0

I have 500x500px images, each one with one or more handwritten digits draw on a TKinter Canvas and save to a PNG file (example).

Each of these digits is ultimately given to a digit recognizer neural network that accepts 28x28px images (for that I use tensorflow).

If the image has only one digit (example), I do not need to segment the digits. The image is resized to 28x28px and fed to the digit recognizer (example after resizing). In this case, I have an excellent recognizing accuracy.

My problem occurs when the image has more than one digit. In this case, I segment the individual digits and save each of them in a separated image file. Each of these images is resized and fed to the digit recognizer, but in this case I have an awful accuracy.

This fall in accuracy is due to differences in the features of the resized segmented images and the features of the images I trained the neural network with, such as the margin/padding of the image and the thickness of the digit itself.

When I segment a digit and save it to an individual image file, this new file has no padding/margins (example). After resizing it to 28x28px, I get a digit that are much thicker than it should be and yet with no padding/margins (example). It seems a little distorted. This is different from the digit images that I used to train the neural network. That's why my accuracy in predicting digits is low.

To fix that, I want to preserve the padding/margins and the thickness with the segmented digits in the final 28x28px image that will be fed to the digit recognizer.
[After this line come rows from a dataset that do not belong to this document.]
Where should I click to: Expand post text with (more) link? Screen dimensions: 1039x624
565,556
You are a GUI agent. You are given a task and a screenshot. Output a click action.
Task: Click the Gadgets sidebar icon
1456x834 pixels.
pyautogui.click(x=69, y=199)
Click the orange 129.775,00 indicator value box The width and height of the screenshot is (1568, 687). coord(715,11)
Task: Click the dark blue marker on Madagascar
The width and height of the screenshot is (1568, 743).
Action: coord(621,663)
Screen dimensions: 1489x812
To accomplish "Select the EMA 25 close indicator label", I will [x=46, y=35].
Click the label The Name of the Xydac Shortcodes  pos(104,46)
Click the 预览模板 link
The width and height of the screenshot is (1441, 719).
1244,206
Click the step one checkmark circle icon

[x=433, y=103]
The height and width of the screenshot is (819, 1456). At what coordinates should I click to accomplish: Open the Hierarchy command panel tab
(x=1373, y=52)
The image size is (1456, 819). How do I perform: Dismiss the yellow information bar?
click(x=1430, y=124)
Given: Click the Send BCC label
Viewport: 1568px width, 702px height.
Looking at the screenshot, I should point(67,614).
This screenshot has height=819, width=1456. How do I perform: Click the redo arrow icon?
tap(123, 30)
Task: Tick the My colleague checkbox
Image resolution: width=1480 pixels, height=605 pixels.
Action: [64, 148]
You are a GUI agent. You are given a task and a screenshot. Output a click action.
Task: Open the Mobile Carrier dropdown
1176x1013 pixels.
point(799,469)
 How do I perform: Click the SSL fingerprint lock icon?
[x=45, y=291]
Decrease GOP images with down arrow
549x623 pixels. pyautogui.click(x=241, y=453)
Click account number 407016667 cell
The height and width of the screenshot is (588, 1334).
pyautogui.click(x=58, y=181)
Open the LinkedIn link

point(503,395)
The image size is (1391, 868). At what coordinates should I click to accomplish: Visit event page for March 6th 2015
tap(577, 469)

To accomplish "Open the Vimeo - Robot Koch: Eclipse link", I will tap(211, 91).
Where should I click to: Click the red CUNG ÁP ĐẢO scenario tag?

My idea is, after saving the segmented image (and before reshaping it), to put it in the center of a 500x500px white square. So this segmented digit would be almost identical to the case in which I had only 1 written digit in the original image and, after reshaping to 28x28, I would preserve the margins and the thickness. How can I implement this idea?

The code that I use to segment the digits (credits to Devashish Prasad):

# import the necessary packages
import numpy as np
import cv2
import imutils

# load the image, convert it to grayscale, and blur it to remove noise
image = cv2.imread("sample1.jpg")
gray = cv2.cvtColor(image, cv2.COLOR_BGR2GRAY)
gray = cv2.GaussianBlur(gray, (7, 7), 0)

# threshold the image
ret,thresh1 = cv2.threshold(gray ,127,255,cv2.THRESH_BINARY_INV)

# dilate the white portions
dilate = cv2.dilate(thresh1, None, iterations=2)

# find contours in the image
cnts = cv2.findContours(dilate.copy(), cv2.RETR_EXTERNAL,
    cv2.CHAIN_APPROX_SIMPLE)
cnts = cnts[0] if imutils.is_cv2() else cnts[1]

orig = image.copy()
i = 0

for cnt in cnts:
    # Check the area of contour, if it is very small ignore it
    if(cv2.contourArea(cnt) < 100):
        continue

    # Filtered countours are detected
    x,y,w,h = cv2.boundingRect(cnt)

    # Taking ROI of the cotour
    roi = image[y:y+h, x:x+w]

    # Mark them on the image if you want
    cv2.rectangle(orig,(x,y),(x+w,y+h),(0,255,0),2)

    # Save your contours or characters
    cv2.imwrite("roi" + str(i) + ".png", roi)

    i = i + 1

cv2.imshow("Image", orig)
cv2.waitKey(0)
mvww11
  • 33
  • 4

1 Answers1

0

I have needed a similar thing in one of my projects. Instead of pasting the cropped image to the center of 500 x 500 white background, I have filled the surrounding of the image until if gets to 500 x 500 in size like this:

ih, iw = 500, 500 # <-- The desired output height and width
h, w = image.shape

out_image = cv2.copyMakeBorder(image, int((ih - h / 2)), int((ih - h / 2)), int((iw - w / 2)), int((iw - w / 2)), cv2.BORDER_CONSTANT, value=255)

For me it seemed easier. Hope it helps.

yilmazdoga
  • 400
  • 1
  • 6
  • 10